» **PROBLEM TO SOLVE**
Once the line with "Go to the Home tab" is reached, output it and every line after it, exactly, through the end of the records below. Pictures are skipped.

•••••

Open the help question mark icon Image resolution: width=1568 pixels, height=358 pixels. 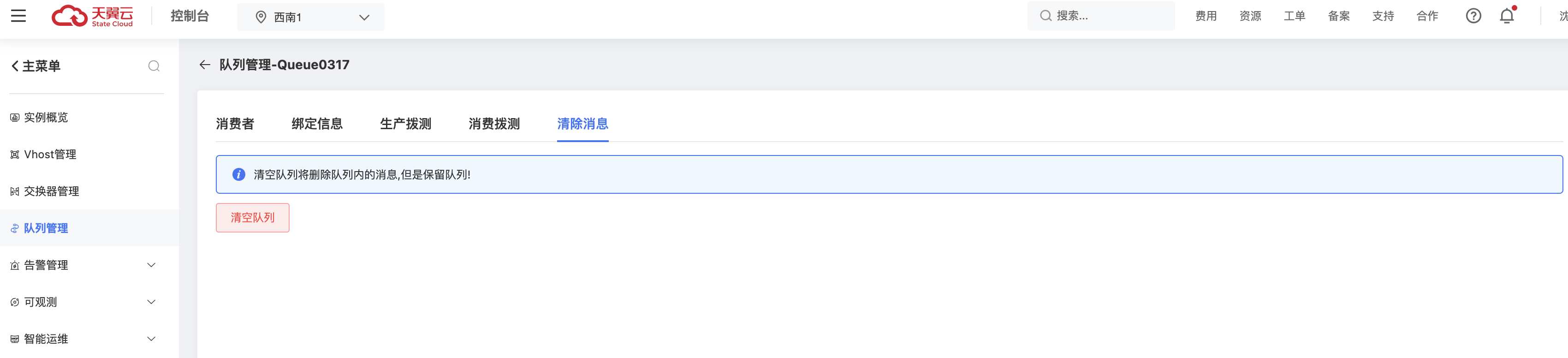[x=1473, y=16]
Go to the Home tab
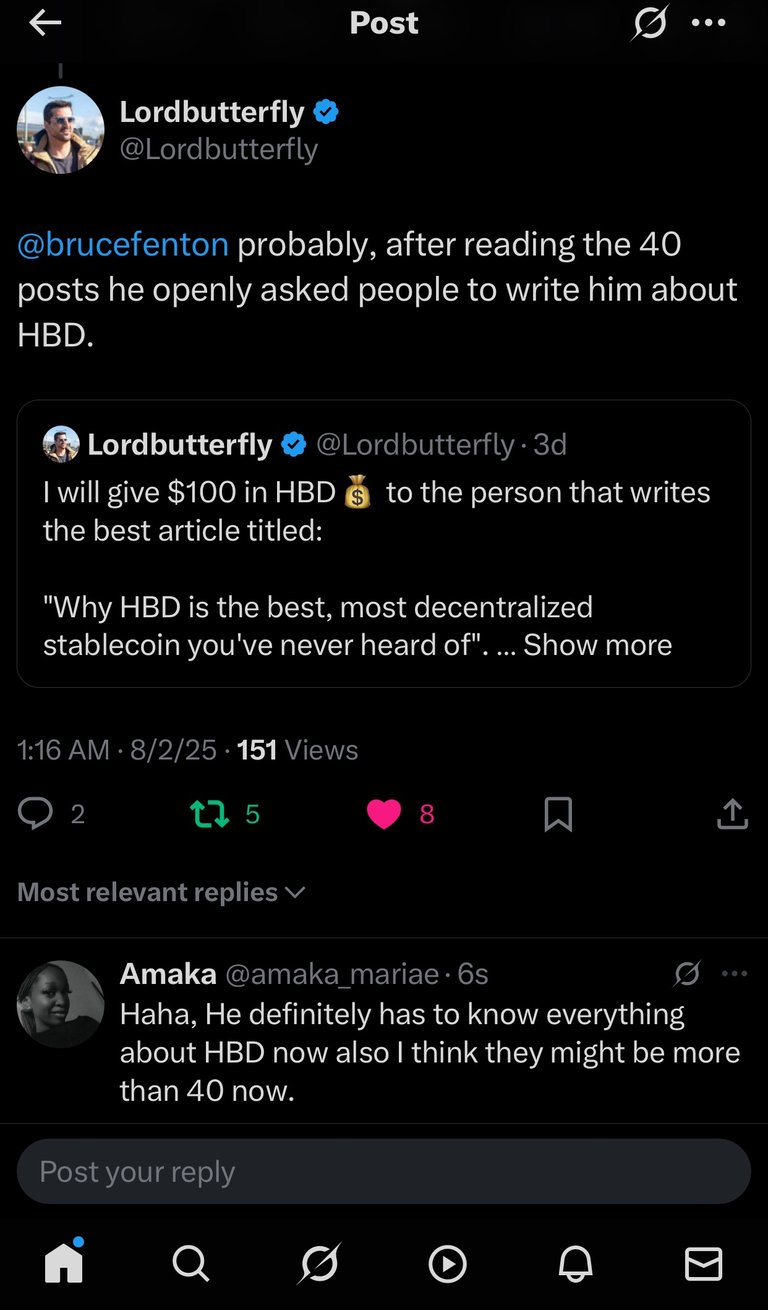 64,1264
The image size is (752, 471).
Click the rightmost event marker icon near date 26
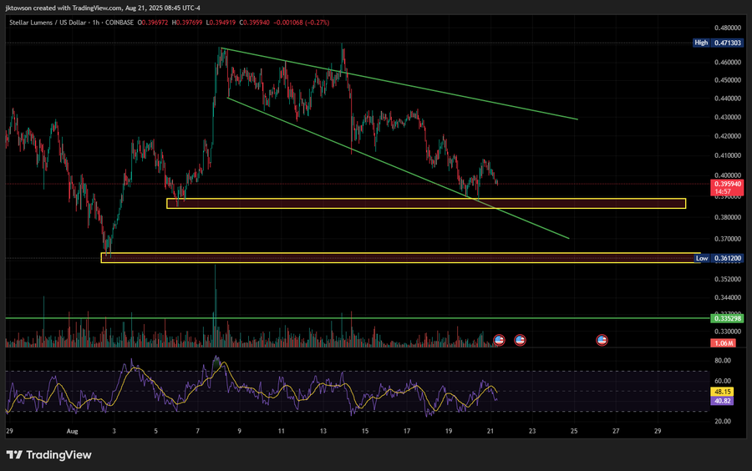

•••••

» **TASK RESPONSE**
Go to the Home tab
 64,1264
The image size is (752, 471).
Click the rightmost event marker icon near date 26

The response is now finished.